Protection : différentiels, mise à la terre et sécurité en cas de défaut
Comment le RGIE Livre 1 protège contre les chocs électriques grâce à la protection de base, la protection en cas de défaut, les différentiels, la terre et les liaisons équipotentielles.
Uitleg
Cette page résume les règles du RGIE concernant la protection contre les chocs électriques et la sécurité en cas de défaut.
Vous cherchez d'abord ce qu'est un disjoncteur, un différentiel ou un disjoncteur différentiel ? Consultez Appareils de protection.
En bref
- La protection de base empêche le contact avec les parties actives.
- La protection en cas de défaut empêche les masses d'être dangereusement sous tension.
- Les installations domestiques comportent au moins un différentiel de maximum 300 mA à l'origine de l'installation.
- Une protection différentielle de haute ou très haute sensibilité est utilisée pour les circuits sensibles et les environnements particuliers.
- La mise à la terre et le conducteur de protection restent nécessaires : un différentiel ne remplace pas l'installation de terre ni ses conducteurs.
Ce que le RGIE entend par protection
Le RGIE distingue deux types de danger :
Contact direct
Une personne touche une partie active normalement sous tension.
- La protection repose sur l'isolation, les enveloppes, les obstacles ou la mise hors de portée.
- Un différentiel de haute ou très haute sensibilité peut offrir une protection supplémentaire.
Contact indirect
Une personne touche une masse devenue sous tension à cause d'un défaut.
- La protection coupe le courant de défaut assez rapidement.
- Cela nécessite une mise à la terre, des conducteurs de protection et des protections adaptées.
Protection différentielle dans les habitations
Pour les installations domestiques basse tension, le RGIE impose au moins un dispositif différentiel dont le courant différentiel de fonctionnement ne dépasse pas 300 mA à l'origine de l'installation.
Des différentiels de haute ou très haute sensibilité sont ajoutés lorsque le risque est plus élevé ou que les règles l'imposent. En pratique, il s'agit souvent d'une protection 30 mA pour les circuits de prises, les circuits mixtes, les locaux humides, circuits extérieurs, bornes VE et certaines techniques.
| Niveau de protection | Rôle pratique | Ce qu'il faut montrer sur le schéma |
|---|---|---|
| Différentiel principal | Protection incendie et défaut à l'origine | Position, sensibilité, courant nominal et type |
| Différentiel 30 mA supplémentaire | Protection des personnes pour certains circuits | Circuits terminaux en aval |
| Disjoncteur différentiel | Protection du circuit et des défauts | Le circuit est protégé et coupé séparément |
| Mise à la terre | Chemin de référence des courants de défaut | Liaison de terre, conducteurs de protection et équipotentialité |
Mise à la terre et liaisons équipotentielles
L'installation de terre est plus qu'un piquet ou une boucle. Elle comprend la prise de terre, le conducteur de terre, la borne principale de terre, les conducteurs de protection et, si nécessaire, les liaisons équipotentielles.
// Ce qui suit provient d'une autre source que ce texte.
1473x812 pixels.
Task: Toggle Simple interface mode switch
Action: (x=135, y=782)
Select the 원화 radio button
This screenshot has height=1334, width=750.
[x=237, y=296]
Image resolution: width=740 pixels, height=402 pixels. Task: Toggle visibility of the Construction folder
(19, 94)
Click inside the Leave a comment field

Dans chaque bâtiment, la liaison équipotentielle principale est obligatoire. Elle relie les éléments conducteurs étrangers, comme les conduites métalliques, à la borne principale de terre afin de limiter les différences de potentiel dangereuses.
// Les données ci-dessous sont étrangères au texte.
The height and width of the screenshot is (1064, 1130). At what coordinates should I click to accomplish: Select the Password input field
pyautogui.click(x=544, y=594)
Que faut-il contrôler sur un schéma ?
La protection doit être visible dans le dossier. Ne vérifiez pas uniquement si « un différentiel » est dessiné.
| Question | Pourquoi elle compte |
|---|---|
| Un différentiel se trouve-t-il à l'origine de l'installation ? | Le RGIE y attend au moins une protection de 300 mA |
| Les circuits sensibles sont-ils répartis logiquement sous 30 mA ? | Cela limite les risques et les déclenchements intempestifs |
| Toutes les masses sont-elles reliées par des conducteurs de protection ? | Sinon la protection en cas de défaut ne peut pas fonctionner correctement |
| La structure de terre est-elle compréhensible ? | Le contrôle et l'analyse des défauts en dépendent |
| Le PV, la batterie et la borne VE sont-ils inclus dans la logique de protection ? | Les sources et les appareils puissants changent les chemins de défaut et d'alimentation |
Erreurs fréquentes
- Dessiner un différentiel 30 mA sans montrer les circuits qu'il protège.
- Ajouter une borne VE ou un onduleur PV sans revoir la structure différentielle.
- Oublier les conducteurs de protection ou la mise à la terre dans le dossier.
- Traiter les parties anciennes comme si les exceptions restaient automatiquement après une modification.
- Regrouper trop de circuits terminaux sous un différentiel sensible, avec des déclenchements gênants.